7 minute read

A couple of years ago, Jieyu Zheng and Markus Meister claimed that our brains are throttled to outputs at a 10 bits per second, which is a provocatively low number given the immense input sensory bandwidth to the brain and the brain’s large size.* The paper got some pushback, which I encourage people to look at, but I want to go in a slightly different direction.

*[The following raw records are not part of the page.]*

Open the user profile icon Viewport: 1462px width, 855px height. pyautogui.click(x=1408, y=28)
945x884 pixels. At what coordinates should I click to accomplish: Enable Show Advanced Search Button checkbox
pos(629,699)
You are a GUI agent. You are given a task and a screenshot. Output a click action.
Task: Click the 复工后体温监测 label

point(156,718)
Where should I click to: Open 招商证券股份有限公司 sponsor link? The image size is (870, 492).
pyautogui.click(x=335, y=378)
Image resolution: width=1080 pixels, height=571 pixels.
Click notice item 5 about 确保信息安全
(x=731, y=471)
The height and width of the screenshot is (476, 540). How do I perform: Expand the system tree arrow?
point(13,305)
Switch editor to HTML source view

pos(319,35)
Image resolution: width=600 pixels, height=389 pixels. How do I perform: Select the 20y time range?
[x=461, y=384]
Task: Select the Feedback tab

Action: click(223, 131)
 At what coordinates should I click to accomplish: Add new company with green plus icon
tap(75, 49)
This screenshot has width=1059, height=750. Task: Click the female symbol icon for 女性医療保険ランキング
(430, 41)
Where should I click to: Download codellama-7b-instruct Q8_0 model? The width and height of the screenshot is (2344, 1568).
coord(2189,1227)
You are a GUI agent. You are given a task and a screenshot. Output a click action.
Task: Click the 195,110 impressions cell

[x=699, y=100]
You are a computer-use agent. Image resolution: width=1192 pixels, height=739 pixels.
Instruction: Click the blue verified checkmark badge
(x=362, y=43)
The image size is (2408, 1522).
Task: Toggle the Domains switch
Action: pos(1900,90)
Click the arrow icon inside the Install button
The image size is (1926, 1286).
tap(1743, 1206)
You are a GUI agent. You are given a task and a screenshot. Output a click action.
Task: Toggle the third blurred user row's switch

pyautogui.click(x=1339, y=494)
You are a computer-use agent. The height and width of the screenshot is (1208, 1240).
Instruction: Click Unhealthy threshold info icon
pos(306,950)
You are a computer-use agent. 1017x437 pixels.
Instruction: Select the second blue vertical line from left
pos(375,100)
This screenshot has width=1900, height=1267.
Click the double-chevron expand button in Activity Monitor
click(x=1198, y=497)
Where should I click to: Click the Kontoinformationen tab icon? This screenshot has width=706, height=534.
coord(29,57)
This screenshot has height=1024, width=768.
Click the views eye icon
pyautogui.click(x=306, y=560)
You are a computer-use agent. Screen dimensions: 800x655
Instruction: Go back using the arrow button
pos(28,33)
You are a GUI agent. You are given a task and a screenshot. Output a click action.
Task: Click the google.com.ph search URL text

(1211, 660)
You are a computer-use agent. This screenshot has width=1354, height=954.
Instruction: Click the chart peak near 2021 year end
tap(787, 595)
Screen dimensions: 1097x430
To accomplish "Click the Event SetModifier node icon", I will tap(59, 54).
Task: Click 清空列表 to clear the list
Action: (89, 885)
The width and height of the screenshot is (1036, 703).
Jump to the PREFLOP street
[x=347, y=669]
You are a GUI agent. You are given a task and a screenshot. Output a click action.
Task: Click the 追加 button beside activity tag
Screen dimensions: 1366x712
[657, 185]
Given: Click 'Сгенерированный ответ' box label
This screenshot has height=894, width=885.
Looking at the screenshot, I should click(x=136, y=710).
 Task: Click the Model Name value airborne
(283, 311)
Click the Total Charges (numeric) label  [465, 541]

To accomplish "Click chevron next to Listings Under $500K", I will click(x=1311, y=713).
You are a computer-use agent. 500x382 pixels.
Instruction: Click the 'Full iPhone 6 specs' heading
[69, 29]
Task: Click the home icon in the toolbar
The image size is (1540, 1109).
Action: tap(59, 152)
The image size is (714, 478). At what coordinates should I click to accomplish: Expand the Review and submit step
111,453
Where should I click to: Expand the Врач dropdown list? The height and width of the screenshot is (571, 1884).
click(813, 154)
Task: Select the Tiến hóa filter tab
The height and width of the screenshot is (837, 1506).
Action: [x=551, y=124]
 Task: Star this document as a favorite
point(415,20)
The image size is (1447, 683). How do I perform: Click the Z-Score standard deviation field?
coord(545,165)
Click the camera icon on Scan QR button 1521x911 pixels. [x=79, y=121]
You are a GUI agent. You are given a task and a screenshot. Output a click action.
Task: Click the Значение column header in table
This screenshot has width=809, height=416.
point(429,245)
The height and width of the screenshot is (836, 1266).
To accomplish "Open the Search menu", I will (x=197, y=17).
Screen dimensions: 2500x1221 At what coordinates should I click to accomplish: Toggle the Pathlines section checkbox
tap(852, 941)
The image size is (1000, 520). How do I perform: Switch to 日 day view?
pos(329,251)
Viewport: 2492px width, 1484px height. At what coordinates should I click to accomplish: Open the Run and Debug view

*_As a general rule, I hate these types of results. To me, neuroscience information theory results often vacillate between trivial, nonsensical, and intentionally deceptive. There is a subtlety to using information theory in neuroscience, which the authors know (and it is in their paper), but it is not in the title or news releases, and I don’t think that helps things; but that aside… _

I was thinking about this result the other day while sitting in the back of a large auditorium looking down on the heads of a few hundred people. I was amusingly pondering if their simple brains were only operating at 10 bits/s, then through the Pidgeonhole principle and Birthday paradox; many of those peoples’ brains were supposedly doing the exact same thing at that instant. Which obviously isn’t true, but it is amusing to think about.

Looking out over those hundreds of 10 b/sec drones, I had an epiphany (though maybe someone else in there had the exact same epiphany as me at that instant, hmm…). While I was critiquing the Meister claim in my head, are we not all guilty of doing the exact same thing to neurons?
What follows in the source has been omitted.